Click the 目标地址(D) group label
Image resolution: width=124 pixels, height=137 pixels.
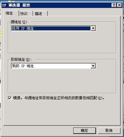click(21, 59)
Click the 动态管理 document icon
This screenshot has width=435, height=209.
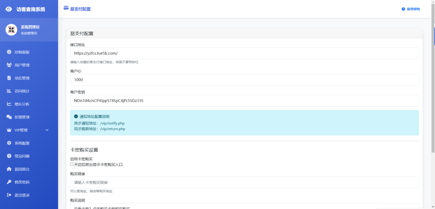point(9,78)
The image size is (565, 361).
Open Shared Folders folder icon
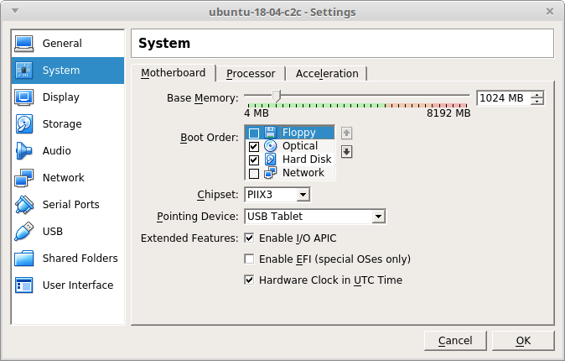pos(24,259)
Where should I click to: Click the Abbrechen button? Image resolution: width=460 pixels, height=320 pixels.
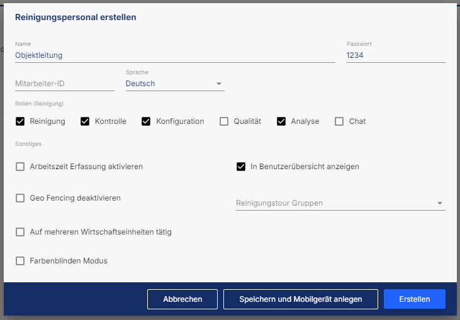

#### Exercise objective:
Transcribe each record above exactly, leaving every picture out of the copy.

#### Your response:
Click the 目标地址(D) group label
Image resolution: width=124 pixels, height=137 pixels.
click(21, 59)
Click the 动态管理 document icon
This screenshot has width=435, height=209.
point(9,78)
The image size is (565, 361).
Open Shared Folders folder icon
pos(24,259)
Where should I click to: Click the Abbrechen button? Image resolution: width=460 pixels, height=320 pixels.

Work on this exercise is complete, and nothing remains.